>> START Data for this task

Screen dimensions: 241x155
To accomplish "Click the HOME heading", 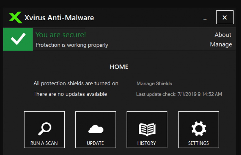I will 119,67.
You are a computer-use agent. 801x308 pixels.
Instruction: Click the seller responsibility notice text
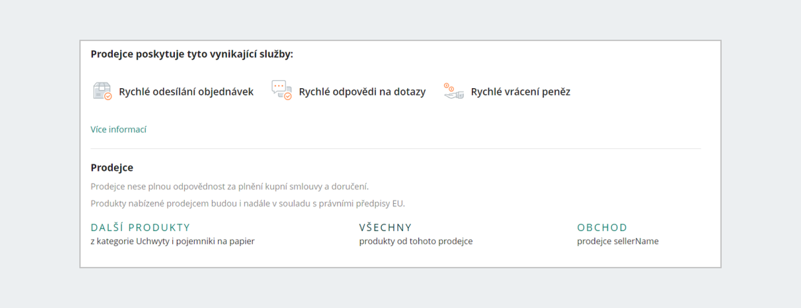(x=230, y=186)
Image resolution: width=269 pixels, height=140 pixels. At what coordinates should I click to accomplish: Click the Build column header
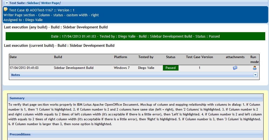click(x=58, y=57)
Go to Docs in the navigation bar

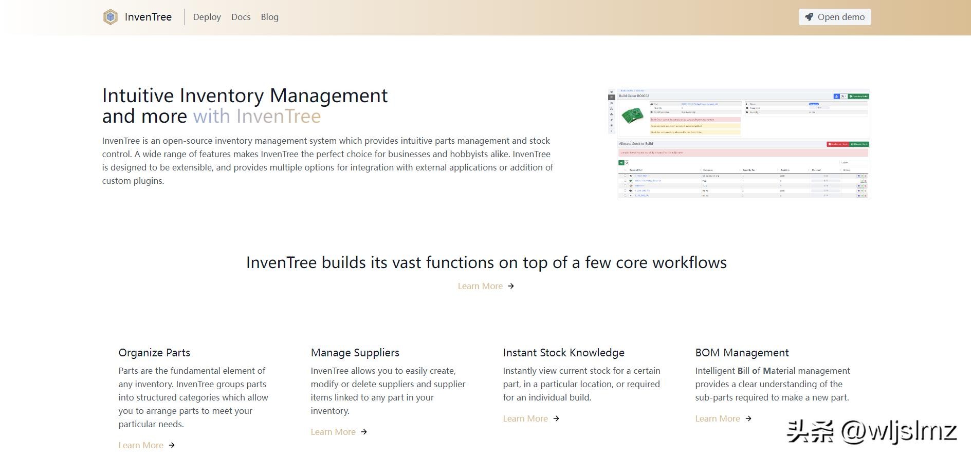(241, 17)
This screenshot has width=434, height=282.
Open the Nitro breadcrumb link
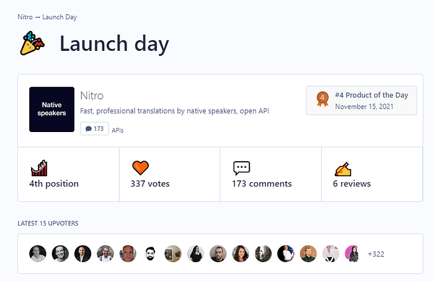point(25,17)
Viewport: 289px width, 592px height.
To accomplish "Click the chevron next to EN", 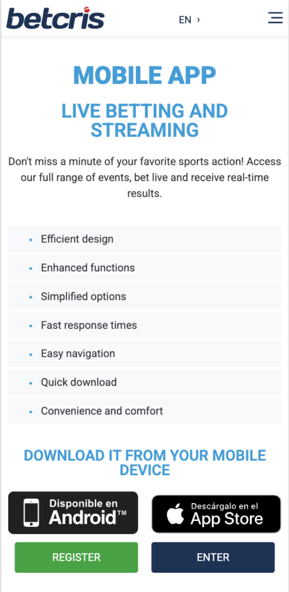I will (198, 20).
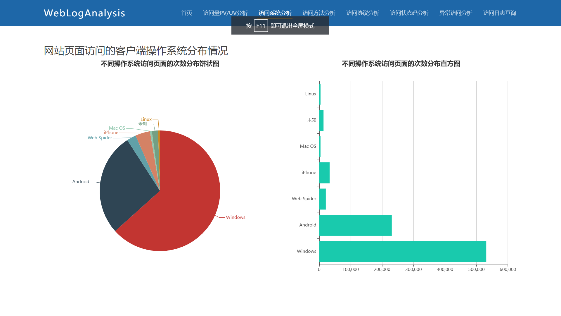The height and width of the screenshot is (316, 561).
Task: Click the Linux label on the pie chart
Action: (146, 119)
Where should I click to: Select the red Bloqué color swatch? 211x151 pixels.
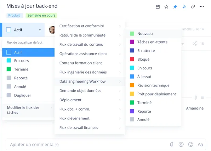(x=132, y=59)
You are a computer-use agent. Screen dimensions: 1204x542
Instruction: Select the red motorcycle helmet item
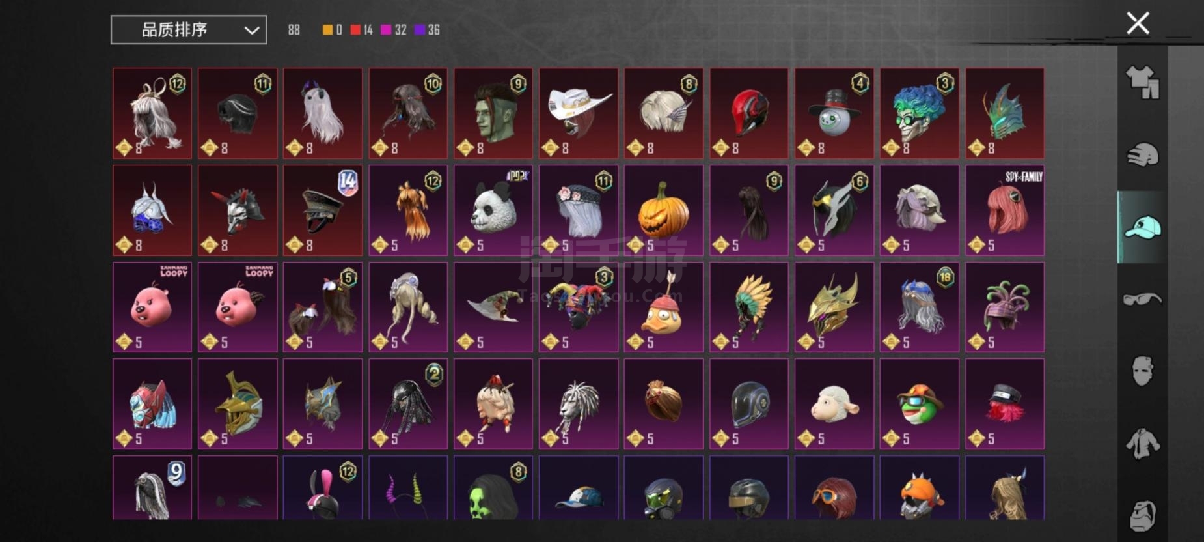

>> END Data for this task

# [Aim]
Report how many lines of the data contain the string "pixels". Case counts, and the reply should be the number alone.

# [Task solution]
3